O outro polo, da esquerda, padece de uma profunda perda de unidade e parece caminhar perplexa, sem horizontes. Ciro Gomes insiste na sua candidatura, agora a última certamente, numa contraposição robusta contra o PT, que não abre mão de um papel hegemônico, que ele insiste em ter mesmo com Lula na prisão e apesar do antipetismo que perdura sem macular a imagem do ex-presidente trabalhador, que mudou os rumos da política brasileira.

Essa nova “bipolarização” tende a se propagar pelo País. Em Contagem ela já está bem desenhada, apesar de inúmeros nomes que se anunciam para disputar a prefeitura. No polo bolsonarista, dois nomes filiados ao PSL estão claramente colocados na praça: o deputado federal e ex-vereador Léo Mota e o deputado estadual, ex-presidente da Câmara Municipal, professor Irineu.
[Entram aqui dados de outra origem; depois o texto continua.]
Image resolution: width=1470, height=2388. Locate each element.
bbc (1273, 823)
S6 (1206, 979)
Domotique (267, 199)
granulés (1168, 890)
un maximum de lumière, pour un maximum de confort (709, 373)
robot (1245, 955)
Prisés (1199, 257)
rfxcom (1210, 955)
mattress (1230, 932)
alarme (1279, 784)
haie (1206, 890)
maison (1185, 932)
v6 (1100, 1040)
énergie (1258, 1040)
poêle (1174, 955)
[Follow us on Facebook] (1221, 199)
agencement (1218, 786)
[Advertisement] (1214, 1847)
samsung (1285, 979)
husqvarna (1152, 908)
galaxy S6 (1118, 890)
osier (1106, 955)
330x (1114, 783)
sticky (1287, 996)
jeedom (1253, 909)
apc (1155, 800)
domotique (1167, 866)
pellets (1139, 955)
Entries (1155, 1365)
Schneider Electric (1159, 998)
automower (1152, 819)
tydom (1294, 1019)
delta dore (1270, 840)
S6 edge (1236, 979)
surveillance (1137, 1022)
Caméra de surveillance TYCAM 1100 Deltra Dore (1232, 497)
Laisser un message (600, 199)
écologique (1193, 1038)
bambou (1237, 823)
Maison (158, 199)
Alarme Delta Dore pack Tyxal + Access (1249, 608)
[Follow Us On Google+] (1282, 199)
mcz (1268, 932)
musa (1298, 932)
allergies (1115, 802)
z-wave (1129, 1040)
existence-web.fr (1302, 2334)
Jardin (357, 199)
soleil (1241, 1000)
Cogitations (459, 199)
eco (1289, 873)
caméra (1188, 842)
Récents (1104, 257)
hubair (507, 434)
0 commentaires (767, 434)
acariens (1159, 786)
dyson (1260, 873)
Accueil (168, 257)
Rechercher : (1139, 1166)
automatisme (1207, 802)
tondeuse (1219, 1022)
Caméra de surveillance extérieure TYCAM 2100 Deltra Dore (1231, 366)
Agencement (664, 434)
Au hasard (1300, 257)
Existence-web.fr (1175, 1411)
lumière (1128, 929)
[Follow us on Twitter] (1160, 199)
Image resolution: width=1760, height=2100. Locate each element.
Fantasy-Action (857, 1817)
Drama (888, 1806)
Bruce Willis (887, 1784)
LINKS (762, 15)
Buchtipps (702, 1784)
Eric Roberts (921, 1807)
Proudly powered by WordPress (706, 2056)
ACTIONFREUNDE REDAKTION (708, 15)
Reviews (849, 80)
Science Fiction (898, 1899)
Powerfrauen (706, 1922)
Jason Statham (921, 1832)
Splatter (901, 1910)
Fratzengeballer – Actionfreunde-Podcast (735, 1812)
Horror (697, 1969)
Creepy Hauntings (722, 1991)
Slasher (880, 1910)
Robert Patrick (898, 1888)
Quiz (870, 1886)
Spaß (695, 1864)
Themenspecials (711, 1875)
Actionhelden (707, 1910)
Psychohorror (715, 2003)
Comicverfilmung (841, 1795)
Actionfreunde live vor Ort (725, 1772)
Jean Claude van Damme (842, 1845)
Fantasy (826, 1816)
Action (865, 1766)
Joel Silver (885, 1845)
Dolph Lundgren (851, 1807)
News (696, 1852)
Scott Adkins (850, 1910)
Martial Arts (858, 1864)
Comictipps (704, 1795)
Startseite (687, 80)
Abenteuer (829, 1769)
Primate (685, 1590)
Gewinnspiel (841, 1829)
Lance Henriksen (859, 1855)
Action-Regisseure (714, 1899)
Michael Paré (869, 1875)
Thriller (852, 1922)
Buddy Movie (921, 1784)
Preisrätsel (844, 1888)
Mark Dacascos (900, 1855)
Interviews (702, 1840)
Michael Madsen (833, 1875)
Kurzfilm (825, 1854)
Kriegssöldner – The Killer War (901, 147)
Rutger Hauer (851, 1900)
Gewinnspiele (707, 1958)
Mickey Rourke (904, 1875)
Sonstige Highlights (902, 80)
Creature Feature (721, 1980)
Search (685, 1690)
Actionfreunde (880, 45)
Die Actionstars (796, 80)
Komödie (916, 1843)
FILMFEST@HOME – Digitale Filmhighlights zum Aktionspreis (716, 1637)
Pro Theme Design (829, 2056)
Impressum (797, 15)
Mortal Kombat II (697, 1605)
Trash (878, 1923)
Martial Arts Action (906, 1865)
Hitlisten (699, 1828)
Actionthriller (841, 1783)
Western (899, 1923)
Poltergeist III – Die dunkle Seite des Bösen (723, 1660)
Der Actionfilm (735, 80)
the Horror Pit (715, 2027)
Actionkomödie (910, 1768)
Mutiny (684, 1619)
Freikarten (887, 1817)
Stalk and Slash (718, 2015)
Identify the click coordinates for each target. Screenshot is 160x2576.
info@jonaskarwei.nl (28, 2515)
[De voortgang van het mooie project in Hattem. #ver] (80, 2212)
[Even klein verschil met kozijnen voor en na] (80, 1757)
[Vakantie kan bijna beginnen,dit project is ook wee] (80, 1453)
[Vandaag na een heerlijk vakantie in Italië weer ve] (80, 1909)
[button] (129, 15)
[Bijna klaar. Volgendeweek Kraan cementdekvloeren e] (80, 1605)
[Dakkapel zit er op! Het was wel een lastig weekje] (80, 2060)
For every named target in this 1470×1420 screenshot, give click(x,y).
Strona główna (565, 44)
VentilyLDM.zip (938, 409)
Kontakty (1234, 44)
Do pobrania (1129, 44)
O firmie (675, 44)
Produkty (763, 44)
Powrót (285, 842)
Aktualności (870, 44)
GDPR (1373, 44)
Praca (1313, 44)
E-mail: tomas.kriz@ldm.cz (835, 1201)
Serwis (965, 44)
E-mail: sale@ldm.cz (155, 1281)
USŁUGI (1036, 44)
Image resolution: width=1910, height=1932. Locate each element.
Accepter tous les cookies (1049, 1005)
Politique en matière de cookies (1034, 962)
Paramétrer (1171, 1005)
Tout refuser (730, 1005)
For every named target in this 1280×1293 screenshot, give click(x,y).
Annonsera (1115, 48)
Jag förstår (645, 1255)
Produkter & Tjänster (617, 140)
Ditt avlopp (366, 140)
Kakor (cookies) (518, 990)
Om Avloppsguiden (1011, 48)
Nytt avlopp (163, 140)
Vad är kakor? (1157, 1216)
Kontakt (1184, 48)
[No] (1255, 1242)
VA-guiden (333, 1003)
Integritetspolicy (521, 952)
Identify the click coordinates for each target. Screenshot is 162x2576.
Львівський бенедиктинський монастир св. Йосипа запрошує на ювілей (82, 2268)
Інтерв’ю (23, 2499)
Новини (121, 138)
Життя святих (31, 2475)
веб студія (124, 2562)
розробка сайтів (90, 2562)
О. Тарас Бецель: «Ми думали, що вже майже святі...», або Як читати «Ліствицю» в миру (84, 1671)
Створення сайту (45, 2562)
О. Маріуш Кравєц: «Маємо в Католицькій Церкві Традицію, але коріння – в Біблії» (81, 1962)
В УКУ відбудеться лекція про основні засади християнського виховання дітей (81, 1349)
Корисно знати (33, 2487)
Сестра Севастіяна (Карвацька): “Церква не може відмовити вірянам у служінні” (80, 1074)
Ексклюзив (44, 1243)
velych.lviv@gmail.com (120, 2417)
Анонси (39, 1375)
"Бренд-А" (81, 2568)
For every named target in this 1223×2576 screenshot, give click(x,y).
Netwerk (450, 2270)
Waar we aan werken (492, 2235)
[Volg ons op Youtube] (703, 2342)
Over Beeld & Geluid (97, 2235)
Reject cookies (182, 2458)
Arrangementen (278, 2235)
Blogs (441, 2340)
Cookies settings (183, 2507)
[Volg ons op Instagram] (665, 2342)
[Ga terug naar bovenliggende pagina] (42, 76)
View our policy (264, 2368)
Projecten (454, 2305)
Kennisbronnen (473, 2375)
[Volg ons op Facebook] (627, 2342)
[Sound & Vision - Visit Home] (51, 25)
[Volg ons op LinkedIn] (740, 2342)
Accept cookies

Um dos dois nomes pré-candidatos, certamente disputará para a eleição para prefeito.

No polo oposto, a volta de Marília Campos está se consolidando, dada a sua popularidade pessoal, apesar do desgaste de PT. Uma conjuntura econômica desfavorável sem Lula e sem Dilma para administrar e também sem o apoio do governo estadual e federal!

Fatores pouco animadores, mas que certamente não intimidam uma mulher guerreira que foi capaz de colocar no topo do pódio político da cidade, superando lideranças políticas masculinas, dentro e fora do seu PT – com sua têmpera petista pessoal, esquerdista e voluntarista.

Na medida em que os dois polos forem se fortalecendo (essa é a expectativa), vai se abrindo um vazio político intermediário, talvez significativo a ser ocupado por partidos e candidatos, que absorvam um vasto campo de eleitores que não quer votar com Bolsonaro mas também rejeita o PT.

É uma interrogação em Contagem o papel que poderão desempenhar nas próximas eleições partidos como: Psol, PSTU, PR, PSB, Rede, PV, Solidariedade, PDT e PCO. Outra interrogação mais intrigante é o que farão o PMDB de Newton Júnior e seu pai, e o atual prefeito Alex de Freitas com seus seguidores e com a máquina de governo em suas mãos.

Nomes de pré-candidatos é o que não faltam nos ônibus, nos táxis e ubers, no metrô e sobretudo nos botecos da vida e da política de Contagem. O que falta é uma proposta de projeto para Contagem a ser oferecida aos eleitores, avançando na construção democrática, na participação popular, especialmente nos conselhos comunitários, na opção e empenho pela libertação dos mais pobres, pelo atendimento real das Vilas e Favelas, pelo incremento da educação popular, a escolha inteligente e não oportunista de um vice, pelo combate à violência com mais segurança e melhor transporte, maior apoio aos Arturos e organizações nitidamente do lado do povo, inclusive sindicatos, cooperativas, comunidades de bairro e eclesiais.

Só assim partidos e políticos conseguirão sensibilizar a larga faixa de eleitores desencantados que não pretendem mais votar em ninguém. Especialmente em candidatos de Bolsonaro e do PT. E não são poucos… Aqueles com projeto, podem pesar nas eleições.